[Data entries]

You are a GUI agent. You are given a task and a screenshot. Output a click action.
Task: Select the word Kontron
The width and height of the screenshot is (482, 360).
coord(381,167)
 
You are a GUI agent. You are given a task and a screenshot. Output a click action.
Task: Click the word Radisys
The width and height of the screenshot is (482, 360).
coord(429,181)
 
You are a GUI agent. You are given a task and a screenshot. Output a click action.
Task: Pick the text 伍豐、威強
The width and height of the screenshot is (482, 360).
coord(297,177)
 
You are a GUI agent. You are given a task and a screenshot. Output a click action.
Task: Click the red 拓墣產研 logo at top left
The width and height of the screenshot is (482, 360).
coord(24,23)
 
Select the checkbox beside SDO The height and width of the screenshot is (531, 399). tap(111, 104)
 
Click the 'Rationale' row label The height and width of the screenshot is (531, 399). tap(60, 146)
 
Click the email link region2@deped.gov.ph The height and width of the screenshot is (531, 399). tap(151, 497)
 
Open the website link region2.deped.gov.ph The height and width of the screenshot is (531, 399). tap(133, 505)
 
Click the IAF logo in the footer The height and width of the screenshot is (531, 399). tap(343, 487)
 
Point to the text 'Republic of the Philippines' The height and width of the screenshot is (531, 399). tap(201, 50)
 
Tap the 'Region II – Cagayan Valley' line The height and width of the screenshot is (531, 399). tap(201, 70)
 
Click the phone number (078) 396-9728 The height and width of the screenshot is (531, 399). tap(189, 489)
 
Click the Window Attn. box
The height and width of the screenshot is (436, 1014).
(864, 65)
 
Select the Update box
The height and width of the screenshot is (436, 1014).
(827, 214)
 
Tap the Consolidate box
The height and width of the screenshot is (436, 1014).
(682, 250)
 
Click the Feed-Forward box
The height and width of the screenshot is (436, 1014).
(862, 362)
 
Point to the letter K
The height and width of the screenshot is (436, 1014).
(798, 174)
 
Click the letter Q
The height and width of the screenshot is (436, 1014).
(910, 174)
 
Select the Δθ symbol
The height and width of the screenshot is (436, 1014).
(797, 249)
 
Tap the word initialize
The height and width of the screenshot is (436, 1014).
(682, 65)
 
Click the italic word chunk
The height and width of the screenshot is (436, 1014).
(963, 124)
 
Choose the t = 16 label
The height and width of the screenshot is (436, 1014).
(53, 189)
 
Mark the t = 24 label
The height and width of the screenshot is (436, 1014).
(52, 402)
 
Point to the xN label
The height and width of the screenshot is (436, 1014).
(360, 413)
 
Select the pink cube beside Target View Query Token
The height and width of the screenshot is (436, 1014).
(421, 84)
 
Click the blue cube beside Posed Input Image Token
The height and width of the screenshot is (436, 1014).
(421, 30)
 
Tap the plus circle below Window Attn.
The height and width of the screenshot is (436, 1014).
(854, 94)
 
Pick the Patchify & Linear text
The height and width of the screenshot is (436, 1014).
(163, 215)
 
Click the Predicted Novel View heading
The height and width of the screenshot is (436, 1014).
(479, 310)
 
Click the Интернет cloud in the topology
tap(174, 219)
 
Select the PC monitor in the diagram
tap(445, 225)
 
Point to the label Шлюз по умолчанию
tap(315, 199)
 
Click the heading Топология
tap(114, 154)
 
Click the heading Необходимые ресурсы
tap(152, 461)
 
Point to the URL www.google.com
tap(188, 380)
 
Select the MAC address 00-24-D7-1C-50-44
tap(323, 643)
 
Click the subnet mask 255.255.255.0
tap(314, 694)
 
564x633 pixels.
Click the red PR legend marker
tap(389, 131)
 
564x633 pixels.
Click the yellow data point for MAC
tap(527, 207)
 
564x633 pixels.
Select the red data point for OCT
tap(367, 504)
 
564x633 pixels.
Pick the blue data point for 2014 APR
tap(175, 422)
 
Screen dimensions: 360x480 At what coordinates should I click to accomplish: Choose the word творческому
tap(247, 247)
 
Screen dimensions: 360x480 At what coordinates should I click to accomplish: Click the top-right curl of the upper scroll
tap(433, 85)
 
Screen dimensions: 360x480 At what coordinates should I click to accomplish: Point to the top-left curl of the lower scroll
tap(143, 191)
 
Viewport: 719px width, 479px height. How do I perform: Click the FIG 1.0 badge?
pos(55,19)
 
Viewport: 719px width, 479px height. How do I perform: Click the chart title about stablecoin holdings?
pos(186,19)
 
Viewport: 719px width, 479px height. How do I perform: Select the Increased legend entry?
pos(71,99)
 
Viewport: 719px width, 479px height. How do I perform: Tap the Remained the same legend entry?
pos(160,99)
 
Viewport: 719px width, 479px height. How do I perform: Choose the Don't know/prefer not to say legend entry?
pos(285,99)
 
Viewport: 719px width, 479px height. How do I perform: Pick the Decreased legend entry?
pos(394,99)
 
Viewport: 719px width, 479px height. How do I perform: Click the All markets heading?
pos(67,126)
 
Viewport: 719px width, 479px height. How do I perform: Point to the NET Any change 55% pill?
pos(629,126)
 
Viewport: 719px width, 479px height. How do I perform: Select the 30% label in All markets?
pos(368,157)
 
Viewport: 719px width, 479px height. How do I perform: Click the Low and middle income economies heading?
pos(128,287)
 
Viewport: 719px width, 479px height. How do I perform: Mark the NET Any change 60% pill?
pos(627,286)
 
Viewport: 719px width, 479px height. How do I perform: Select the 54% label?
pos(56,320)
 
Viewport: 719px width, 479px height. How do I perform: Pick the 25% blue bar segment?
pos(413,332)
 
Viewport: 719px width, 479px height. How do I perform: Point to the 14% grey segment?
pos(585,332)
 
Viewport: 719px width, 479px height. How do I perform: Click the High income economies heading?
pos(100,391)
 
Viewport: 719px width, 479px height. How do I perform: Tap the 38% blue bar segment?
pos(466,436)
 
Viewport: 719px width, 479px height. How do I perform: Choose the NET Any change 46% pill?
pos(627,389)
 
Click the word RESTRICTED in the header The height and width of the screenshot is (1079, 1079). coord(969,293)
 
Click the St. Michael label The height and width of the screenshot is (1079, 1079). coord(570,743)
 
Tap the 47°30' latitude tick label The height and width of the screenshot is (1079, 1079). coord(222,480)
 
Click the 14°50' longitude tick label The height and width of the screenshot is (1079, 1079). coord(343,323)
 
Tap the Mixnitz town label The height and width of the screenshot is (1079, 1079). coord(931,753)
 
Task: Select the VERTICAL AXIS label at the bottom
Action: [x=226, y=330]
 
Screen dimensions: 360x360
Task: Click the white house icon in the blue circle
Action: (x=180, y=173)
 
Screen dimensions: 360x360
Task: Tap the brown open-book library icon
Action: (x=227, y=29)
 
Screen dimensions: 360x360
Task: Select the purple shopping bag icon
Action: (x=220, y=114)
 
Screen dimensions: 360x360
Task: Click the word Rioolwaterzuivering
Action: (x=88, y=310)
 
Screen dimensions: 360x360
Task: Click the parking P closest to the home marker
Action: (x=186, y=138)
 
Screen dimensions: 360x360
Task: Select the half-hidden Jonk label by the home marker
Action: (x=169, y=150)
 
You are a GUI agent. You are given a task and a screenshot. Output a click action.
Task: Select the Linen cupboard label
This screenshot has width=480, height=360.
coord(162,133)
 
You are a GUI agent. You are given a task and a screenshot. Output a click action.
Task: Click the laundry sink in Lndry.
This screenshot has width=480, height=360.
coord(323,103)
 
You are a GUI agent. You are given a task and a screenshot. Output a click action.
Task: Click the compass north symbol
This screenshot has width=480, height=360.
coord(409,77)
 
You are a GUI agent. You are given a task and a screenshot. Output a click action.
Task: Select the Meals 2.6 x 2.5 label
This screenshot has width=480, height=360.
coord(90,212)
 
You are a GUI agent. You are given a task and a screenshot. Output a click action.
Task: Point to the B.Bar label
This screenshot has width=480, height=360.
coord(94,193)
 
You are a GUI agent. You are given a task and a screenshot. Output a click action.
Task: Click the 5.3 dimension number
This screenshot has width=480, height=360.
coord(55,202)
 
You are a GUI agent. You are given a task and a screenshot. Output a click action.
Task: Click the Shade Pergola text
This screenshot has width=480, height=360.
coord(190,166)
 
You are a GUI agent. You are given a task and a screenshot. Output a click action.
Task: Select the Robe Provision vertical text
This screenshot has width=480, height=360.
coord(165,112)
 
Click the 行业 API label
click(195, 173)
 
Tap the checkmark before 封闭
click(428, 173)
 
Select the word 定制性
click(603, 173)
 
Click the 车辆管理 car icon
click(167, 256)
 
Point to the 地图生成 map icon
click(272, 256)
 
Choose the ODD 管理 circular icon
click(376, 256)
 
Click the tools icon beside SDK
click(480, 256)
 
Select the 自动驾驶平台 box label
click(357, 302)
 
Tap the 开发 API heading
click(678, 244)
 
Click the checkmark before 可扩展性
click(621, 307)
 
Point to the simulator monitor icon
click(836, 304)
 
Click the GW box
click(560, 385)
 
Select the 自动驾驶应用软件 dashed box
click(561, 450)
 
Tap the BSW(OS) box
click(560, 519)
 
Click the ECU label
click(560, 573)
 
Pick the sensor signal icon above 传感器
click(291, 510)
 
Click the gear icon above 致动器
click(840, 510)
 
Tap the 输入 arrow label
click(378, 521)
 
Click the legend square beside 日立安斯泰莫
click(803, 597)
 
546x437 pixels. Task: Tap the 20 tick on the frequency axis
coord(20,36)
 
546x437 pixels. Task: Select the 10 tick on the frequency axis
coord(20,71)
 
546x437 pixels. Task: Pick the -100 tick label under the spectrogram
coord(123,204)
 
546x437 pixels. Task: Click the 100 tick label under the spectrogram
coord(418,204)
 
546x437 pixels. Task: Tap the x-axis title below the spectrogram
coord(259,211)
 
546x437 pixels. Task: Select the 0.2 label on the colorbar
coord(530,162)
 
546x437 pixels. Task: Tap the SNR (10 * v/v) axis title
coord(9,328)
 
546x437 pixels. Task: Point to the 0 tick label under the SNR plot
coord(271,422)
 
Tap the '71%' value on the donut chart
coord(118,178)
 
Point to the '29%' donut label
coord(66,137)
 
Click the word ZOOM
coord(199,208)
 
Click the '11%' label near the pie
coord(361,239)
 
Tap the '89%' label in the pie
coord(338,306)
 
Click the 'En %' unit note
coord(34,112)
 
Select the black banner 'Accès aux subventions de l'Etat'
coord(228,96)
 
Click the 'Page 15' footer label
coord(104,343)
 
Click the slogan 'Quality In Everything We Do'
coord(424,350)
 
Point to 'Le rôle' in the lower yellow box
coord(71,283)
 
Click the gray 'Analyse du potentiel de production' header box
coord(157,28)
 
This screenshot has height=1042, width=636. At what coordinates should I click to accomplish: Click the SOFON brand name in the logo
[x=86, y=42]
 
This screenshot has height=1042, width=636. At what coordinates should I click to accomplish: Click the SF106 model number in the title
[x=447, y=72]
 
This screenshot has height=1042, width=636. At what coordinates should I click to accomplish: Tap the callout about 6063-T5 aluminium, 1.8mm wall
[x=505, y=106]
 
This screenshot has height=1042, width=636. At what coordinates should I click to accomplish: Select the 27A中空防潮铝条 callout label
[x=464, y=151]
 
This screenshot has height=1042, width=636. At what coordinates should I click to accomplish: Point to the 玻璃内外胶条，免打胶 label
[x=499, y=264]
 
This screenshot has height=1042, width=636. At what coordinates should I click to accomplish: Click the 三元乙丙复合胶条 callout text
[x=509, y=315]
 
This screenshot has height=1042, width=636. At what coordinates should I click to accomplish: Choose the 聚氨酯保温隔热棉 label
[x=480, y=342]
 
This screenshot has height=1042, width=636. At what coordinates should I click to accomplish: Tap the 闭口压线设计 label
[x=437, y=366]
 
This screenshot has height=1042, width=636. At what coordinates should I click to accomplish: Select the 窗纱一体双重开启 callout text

● Work required:
Retype the lines of the listing from the line containing "Click the 车辆管理 car icon" through the line containing "click(836, 304)", inclusive, without changing anything.

● Exercise answer:
Click the 车辆管理 car icon
click(167, 256)
 
Point to the 地图生成 map icon
click(272, 256)
 
Choose the ODD 管理 circular icon
click(376, 256)
 
Click the tools icon beside SDK
click(480, 256)
 
Select the 自动驾驶平台 box label
click(357, 302)
 
Tap the 开发 API heading
click(678, 244)
 
Click the checkmark before 可扩展性
click(621, 307)
 
Point to the simulator monitor icon
click(836, 304)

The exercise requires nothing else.